Being thrust into the intense world of caregiving when I was just beginning to understand adulthood, forced me to explore the “value” of things. I was tasked with downsizing our family home (see photos here) and overwhelmed by the decision-making process. Sentimental value can be found in just about any item that sparks a memory and no amount of reading KonMari books will make that magically disappear. Determining worth is discriminatory and decision includes moral hazard. Over the course of my family purge I questioned if I was making mistakes. Would I regret my decisions and later be haunted by the legacy of items no longer in my possession?
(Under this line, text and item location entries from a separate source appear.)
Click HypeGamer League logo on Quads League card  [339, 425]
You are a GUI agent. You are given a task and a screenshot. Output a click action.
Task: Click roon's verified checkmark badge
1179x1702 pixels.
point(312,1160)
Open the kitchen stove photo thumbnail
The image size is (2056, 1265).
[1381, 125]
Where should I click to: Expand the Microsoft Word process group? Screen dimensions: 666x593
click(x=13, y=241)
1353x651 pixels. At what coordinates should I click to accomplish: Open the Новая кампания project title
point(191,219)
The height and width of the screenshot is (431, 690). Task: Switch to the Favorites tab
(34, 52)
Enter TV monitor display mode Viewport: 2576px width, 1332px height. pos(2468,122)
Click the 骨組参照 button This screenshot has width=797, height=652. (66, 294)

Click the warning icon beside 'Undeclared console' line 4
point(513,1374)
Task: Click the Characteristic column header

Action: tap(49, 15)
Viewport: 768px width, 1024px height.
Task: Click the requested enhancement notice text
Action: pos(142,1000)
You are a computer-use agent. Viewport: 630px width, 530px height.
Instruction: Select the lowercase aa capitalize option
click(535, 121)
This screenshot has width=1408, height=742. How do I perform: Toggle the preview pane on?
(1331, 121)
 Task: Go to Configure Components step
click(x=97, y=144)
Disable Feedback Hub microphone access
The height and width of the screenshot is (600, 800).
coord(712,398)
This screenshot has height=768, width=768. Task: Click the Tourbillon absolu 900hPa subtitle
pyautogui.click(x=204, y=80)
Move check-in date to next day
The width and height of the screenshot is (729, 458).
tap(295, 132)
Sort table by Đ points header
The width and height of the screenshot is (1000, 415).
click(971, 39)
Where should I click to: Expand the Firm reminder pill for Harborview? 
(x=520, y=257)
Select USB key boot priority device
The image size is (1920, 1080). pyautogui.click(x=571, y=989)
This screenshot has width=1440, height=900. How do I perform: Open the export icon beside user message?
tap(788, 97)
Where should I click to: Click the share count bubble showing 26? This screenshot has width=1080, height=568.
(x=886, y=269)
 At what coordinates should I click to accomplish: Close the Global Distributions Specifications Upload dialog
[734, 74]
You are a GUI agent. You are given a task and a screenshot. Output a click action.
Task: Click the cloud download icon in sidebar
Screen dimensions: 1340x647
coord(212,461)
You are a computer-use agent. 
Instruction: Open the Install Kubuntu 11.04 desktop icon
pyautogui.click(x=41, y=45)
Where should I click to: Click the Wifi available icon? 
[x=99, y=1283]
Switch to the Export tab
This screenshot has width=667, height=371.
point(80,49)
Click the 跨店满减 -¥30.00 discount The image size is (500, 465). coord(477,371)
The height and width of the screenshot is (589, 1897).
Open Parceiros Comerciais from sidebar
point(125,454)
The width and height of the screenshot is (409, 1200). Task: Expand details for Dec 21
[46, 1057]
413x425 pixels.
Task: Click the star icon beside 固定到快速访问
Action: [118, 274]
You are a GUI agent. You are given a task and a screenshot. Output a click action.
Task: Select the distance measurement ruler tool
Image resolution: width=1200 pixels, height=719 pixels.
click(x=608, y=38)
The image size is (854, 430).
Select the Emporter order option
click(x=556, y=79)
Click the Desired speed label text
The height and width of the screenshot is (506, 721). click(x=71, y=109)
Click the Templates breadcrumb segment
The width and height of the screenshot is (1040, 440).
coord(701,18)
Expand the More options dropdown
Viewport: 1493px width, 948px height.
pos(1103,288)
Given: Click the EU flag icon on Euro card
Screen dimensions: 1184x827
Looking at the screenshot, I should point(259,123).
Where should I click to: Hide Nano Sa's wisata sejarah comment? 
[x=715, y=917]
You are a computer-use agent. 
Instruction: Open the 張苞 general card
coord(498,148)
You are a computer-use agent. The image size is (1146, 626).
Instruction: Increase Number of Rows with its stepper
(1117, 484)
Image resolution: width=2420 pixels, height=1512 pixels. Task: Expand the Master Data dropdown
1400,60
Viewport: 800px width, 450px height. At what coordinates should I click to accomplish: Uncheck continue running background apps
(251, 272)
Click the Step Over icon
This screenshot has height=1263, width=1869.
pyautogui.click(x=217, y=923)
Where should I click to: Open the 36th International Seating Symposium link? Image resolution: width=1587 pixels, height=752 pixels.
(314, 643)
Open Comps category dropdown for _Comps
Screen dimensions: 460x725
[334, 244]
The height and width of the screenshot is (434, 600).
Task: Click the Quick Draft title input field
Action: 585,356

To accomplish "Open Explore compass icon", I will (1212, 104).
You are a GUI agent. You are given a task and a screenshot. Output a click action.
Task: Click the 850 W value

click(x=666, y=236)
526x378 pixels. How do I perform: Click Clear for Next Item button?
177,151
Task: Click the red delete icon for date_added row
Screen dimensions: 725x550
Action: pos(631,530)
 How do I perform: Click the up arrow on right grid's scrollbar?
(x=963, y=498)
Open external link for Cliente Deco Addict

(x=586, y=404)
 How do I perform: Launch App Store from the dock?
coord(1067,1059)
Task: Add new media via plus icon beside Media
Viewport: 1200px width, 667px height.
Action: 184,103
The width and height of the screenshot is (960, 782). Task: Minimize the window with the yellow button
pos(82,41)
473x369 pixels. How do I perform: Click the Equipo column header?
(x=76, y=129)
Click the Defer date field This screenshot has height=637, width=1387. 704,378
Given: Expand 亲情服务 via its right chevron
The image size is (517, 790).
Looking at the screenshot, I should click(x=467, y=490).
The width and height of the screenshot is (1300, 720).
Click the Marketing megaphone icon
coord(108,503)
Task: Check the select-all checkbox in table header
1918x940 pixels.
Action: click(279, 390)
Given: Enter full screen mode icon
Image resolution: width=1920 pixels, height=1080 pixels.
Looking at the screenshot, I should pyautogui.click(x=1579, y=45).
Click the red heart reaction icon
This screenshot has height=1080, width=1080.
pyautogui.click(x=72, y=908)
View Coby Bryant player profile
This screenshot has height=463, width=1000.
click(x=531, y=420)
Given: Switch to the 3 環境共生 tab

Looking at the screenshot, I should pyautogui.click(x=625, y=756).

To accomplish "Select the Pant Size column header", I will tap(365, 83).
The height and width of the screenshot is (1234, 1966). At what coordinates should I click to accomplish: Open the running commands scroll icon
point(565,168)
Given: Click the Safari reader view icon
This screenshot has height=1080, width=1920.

Without sound guidance from my parents (my father was also suffering from dementia at the time), I was required to sift through their belongings using equal parts Ebay, personal judgement, and observations from weekly garbage days when a neighborhood truck would make the rounds picking up items left out for the trash.
Fast forward a few years and the house has been reclaimed from under the mountain of stuff, much of which was in fact trash. I saved a number of things that were obvious keepsakes and a few less than obvious treasures like the scrap paper above. But mostly I’ve held on to an awareness that the stuff we allow into our space deserves our honor and warrants the right to occupy our attention or time. Stuff is stuff, yet materialism, although fun in a moment, is often a headache later, especially when clouded by sentimentality.
I’ve thought long and hard about lineage and legacy, and the antiquity of our belongings. I’ve often wondered what I’d save of my own belongings if the house was burning down. As a “maker” my mind goes to my spoons. I’d save my work from becoming fuel as these are the things that are my legacy. They are the investments of my labor, my craftsmanship, and time represented in hand. Upon my death my Will might include a beneficiary for the spoons. They are perhaps my most important material items and why right now, I feel moved to right this. Yesterday, I lost one.